There are some amazing new indie games that are coming out or have come out over the past month or so while the world has been hanging in isolated suspension. However, there is a game that was released on the 18th October 2017 that I think has some new relevance today; and that game is A Mortician’s Tale. You may have heard of it, especially if you are into smaller indie games as I am partial to. A Mortician’s Tale takes your hand and walks you through the life of a mortician working with her dead bodies and their families at the eventual funeral. The game takes a hard, honest look at death, and unfortunately during a worldwide pandemic this is something that many people must deal with all too closely. While most other games skip over death by just making the player take another go at the game with few consequences, A Mortician’s tale stares death right in the Y-incision.

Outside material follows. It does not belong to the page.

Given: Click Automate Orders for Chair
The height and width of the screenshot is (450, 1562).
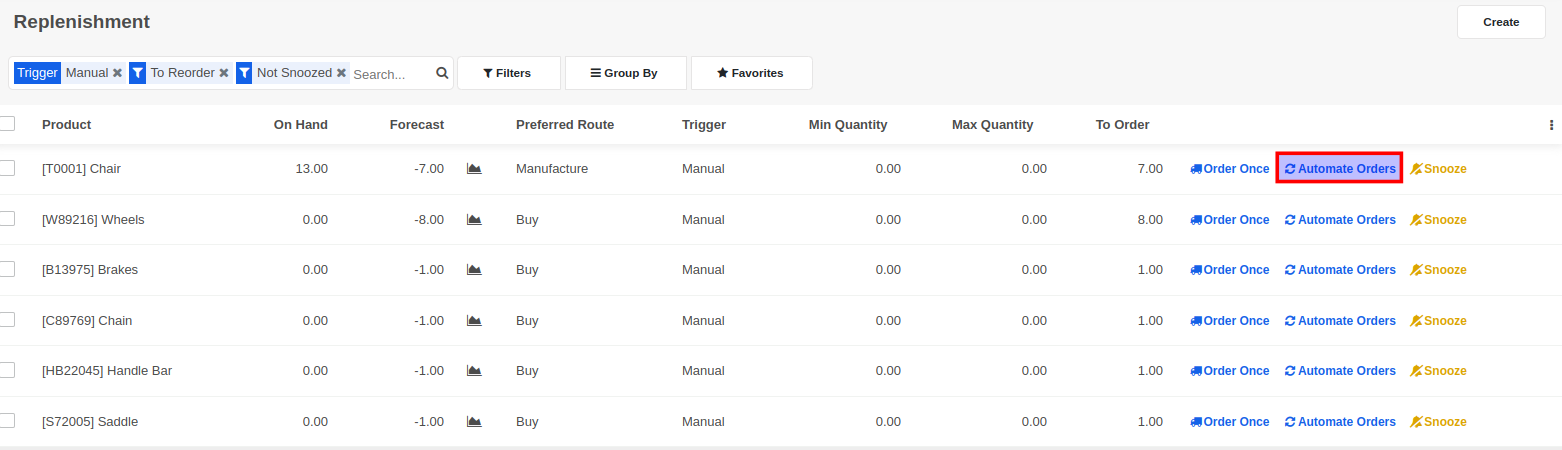Looking at the screenshot, I should (1339, 169).
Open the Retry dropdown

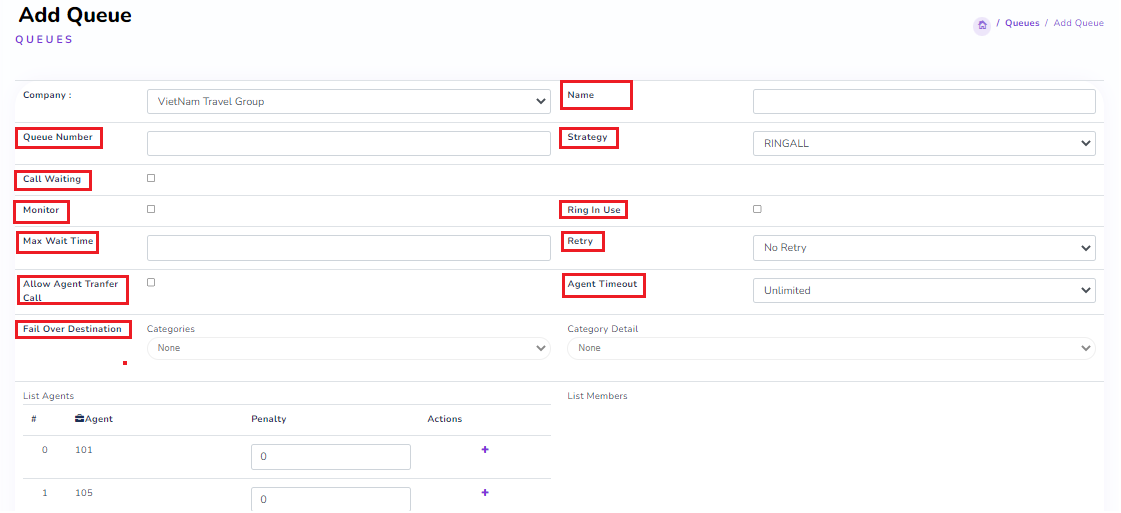tap(923, 247)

Death in video games is often not thought very strongly through; or gives the player a misguided sense of what death means once gamers step back out into the real world. Or at least as far as we can step out during this lockdown. A Mortician’s Tale makes you ask questions about how death is treated today. It takes you through the embalming process and make-up of a dead body, and you might find yourself asking, ‘Why is it so important that the body looks alive and well before it is buried in the earth forever? Why am I sticking cotton balls into this dead person’s mouth just to make their faces look as though they are somehow alive again?’. Sometimes it’s a cremation job that you get in the game and these also provide lots of great and realistic insight into the process. Burning a body is not as easy as one might think. Just a tip. Then there are the moments at the funerals that make you ask yourself things like, ‘Why do families seem to fight with such selfishness when they need each other most? Is it right to ignore the dead person’s wishes to make the family happy? Are funerals for the dead at all, or are they for the ones left behind afterwards?’.

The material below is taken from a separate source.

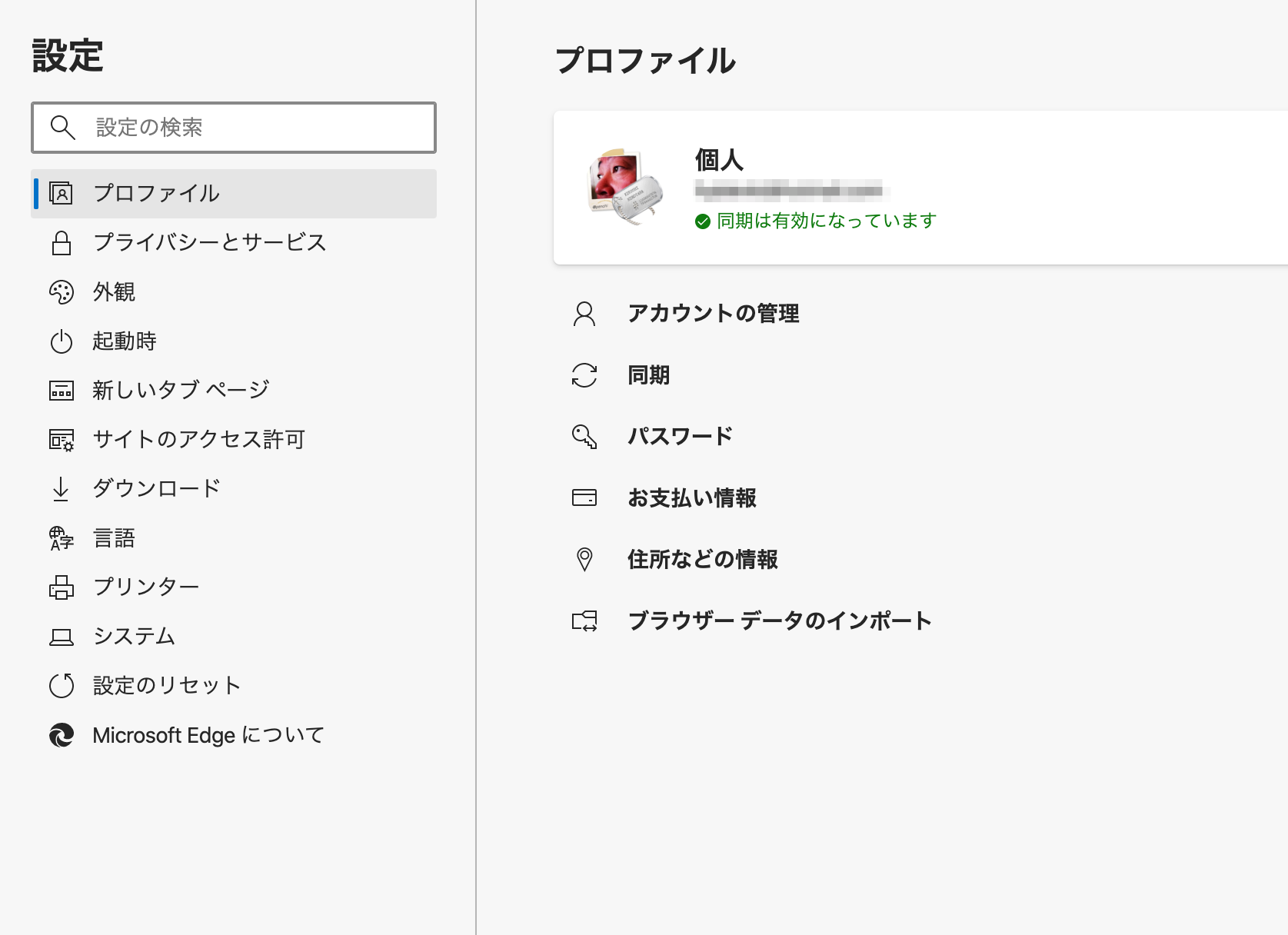Open ダウンロード via the download arrow icon
1288x935 pixels.
click(x=61, y=488)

These are all very real questions, and although scary to think about, these are the questions we must face when looking at the overzealous death toll. A Mortician’s Tale, from developers Laundry Bear Games, say the game was inspired by author and actual mortician, Caitlin Doughty as well as The Order of the Good Death, her death acceptance organisation that advocates for embracing human mortality. Of course the concept of embracing yours and everyone you love’s eventual decay into death is not an easy task this organisation asks of you, but it is important to acknowledge the realness, the feeling, the texture of death as it brushes so close to us now. This game allows you to see death for what it is, instead of the commercialised faces of the dead and the glorious funerals that put on an analgesic show for those who are watching. A Mortician’s Tale is now more than ever in it’s lifetime a game that invites players into the murky world of death and makes one realise that when you die in the game, it’s very different from when you die in real life.